O clausulado refere também que o pagamento será feito de uma só vez, até 60 dias após a data do recibo. Oito dias depois da sua emissão, a 2 de Dezembro, Rui Pereira autorizou o pagamento, o qual foi efectivado no final desse mês. Maria José Oliveira e Carmo disse ao PÚBLICO que fez tudo aquilo a que se vinculou e que lhe foi possível fazer. “Se não se avançou com nada, não foi por inércia minha, mas porque a câmara travou o processo. Em todo o caso estou pronta a fazer a escritura em qualquer altura", afirmou”.
Quanto a Miguel Machado, a advogada afirma que foi ele quem a “apresentou ao cliente” e confirma que o mesmo esteve em duas reuniões. Mas garante que não prestou qualquer serviço, nem foi remunerado. Miguel Machado, por seu lado, afirma que foi ele quem sugeriu o nome da colega a Inês Pedrosa e diz que não recebeu qualquer remuneração, porque nada fez.

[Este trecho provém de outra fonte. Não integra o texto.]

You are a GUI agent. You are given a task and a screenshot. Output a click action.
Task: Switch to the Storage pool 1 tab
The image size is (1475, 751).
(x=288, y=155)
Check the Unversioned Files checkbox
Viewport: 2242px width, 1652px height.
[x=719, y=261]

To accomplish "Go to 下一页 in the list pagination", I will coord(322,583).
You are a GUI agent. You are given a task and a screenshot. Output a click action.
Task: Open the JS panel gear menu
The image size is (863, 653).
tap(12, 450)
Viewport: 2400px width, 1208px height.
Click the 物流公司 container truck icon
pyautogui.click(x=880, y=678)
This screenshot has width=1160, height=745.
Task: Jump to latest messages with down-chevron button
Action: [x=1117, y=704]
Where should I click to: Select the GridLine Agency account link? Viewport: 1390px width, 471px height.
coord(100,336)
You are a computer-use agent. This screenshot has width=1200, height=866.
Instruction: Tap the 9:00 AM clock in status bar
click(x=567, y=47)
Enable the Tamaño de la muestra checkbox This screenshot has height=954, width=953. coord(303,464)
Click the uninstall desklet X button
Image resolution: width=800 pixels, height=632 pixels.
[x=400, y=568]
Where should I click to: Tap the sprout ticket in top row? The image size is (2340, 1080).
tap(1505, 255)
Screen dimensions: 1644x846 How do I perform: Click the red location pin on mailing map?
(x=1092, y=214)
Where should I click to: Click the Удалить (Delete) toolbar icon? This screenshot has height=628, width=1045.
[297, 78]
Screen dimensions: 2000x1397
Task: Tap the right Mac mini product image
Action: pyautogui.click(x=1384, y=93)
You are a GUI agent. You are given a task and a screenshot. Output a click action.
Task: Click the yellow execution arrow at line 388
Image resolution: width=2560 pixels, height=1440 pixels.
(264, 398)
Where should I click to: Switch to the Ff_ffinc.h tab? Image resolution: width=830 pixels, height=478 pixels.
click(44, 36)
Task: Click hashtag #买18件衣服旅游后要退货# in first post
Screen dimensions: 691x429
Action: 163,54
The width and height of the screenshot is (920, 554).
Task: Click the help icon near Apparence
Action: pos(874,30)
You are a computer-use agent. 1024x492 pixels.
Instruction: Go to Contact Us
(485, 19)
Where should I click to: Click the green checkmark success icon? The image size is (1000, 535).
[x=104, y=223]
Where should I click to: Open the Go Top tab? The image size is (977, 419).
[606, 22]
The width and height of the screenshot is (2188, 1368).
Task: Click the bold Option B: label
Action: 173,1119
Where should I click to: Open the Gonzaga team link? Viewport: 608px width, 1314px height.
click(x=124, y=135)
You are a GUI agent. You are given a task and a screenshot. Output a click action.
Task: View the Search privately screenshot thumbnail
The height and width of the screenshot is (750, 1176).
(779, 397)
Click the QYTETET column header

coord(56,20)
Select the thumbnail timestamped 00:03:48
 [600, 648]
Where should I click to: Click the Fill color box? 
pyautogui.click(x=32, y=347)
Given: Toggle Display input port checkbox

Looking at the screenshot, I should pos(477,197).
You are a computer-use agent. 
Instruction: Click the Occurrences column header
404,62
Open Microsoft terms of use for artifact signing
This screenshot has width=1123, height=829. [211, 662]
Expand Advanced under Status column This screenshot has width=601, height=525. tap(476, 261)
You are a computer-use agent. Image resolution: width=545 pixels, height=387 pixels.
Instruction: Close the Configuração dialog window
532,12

Também no final de 2008, a Câmara de Lisboa, através do mesmo director, encomendou a outros advogados três estudos igualmente relacionados com a criação da fundação. O facto de esses serviços não terem sido prestados, apesar de pagos por cerca de 28 mil euros, acabou por levar, em Outubro do ano passado, o Ministério Público a acusar Rui Pereira e duas advogadas, uma delas sua cunhada, pelos crimes de participação económica em negócio e falsificação de documento. 

O caso, que aguarda julgamento, fez com que Rui Pereira se demitisse, logo que foi acusado, das funções que desempenhava como director-geral do Instituto de Gestão Financeira e Equipamentos da Justiça.